5月31日、東京競馬場で日本ダービー(G1)が開催され、コントレイルが無傷の5連勝でレースを制し世代の頂点に輝いた。ダービーとは「ホースマンの夢」と言われるほど、競馬にかかわるすべての人にとっての悲願である。
府中の熱戦から3日後、大井競馬場では東京ダービー(S1)が開催された。同レースも、南関東クラシック第2戦でれっきとしたダービーであり、南関東のホースマンの夢である。
3日に行われた東京ダービーは9番人気の伏兵エメリミットがレースを制し、鞍上の山口達弥騎手はデビュー17年目にして初の重賞勝利がダービー制覇となった。レース後には「自分にとって初重賞制覇となったのは、たまたま。ダービージョッキーになったという実感はまだないですね」と驚き交じりに喜びを語っている。
その一方、「大井の帝王」的場文男騎手のモンゲートラオは8着に敗れ、悲願のダービー制覇はお預けとなった。
的場文男騎手は大井競馬リーディングを21回獲得、地方競馬最多の通算7300勝を超える勝ち星を挙げているレジェンド騎手。そんな大井の帝王も不思議とダービーとは縁がなく、これまでに38回挑戦するも、一度も勝利したことがないのだ。2着は10回もあるが勝ちきれないことから「大井の七不思議」とまで言われている。

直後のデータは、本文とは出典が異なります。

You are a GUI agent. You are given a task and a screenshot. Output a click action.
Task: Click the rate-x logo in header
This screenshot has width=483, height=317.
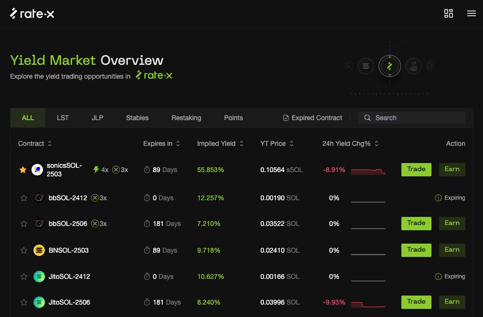click(x=32, y=13)
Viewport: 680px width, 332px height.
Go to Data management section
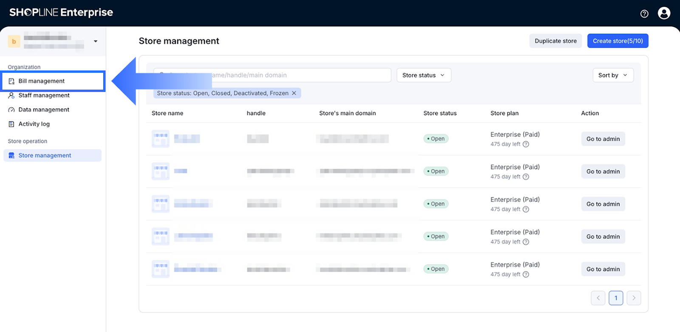[44, 110]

今年も悲願達成に至らなかった的場騎手は「ダービーは勝てないようになっているのかな」と漏らすほどだった。
「ダービーだけは勝てない」という逸話で思い出されるのは、中央競馬では武豊騎手だろう。
1996年の日本ダービー。当時、数々のタイトルを手にし、天才の名をほしいままにした武豊騎手だが、ダービーのタイトルだけはまだ手にしていなかった。1番人気ダンスインザダークの手綱を取る武豊騎手には、当然初のダービー制覇の期待が高まった。
レースは抜群の手ごたえで最後の直線に入ると、残り400mで抜け出しを図る。後続を突き放し勝利を目前にしたところで、外から猛然と追い込んできたフサイチコンコルドに差され、クビ差の2着に惜敗。あと一歩のところで、ビッグタイトルを逃してしまったのだ。
このときフサイチコンコルドに騎乗していたのは藤田伸二騎手。まさか4年後輩のジョッキーにダービー制覇で先を越されるとは武豊騎手は思いもしなかっただろう。
「武豊はダービーだけは勝てない」と言われるようになってしまった。だが、その2年後に武豊騎手はスペシャルウィークで見事ダービー制覇を成し遂げる。それから22年、今となっては最多の5勝を誇るダービージョッキーだ。
的場騎手も今年は山口騎手に譲ることになったが、きっと近いうちにダービージョッキーになれるだろう。とはいえ、御年63歳の年齢を考えるとそうチャンスは多くはないかもしれない。是非とも来年こそは悲願達成することを願いたい。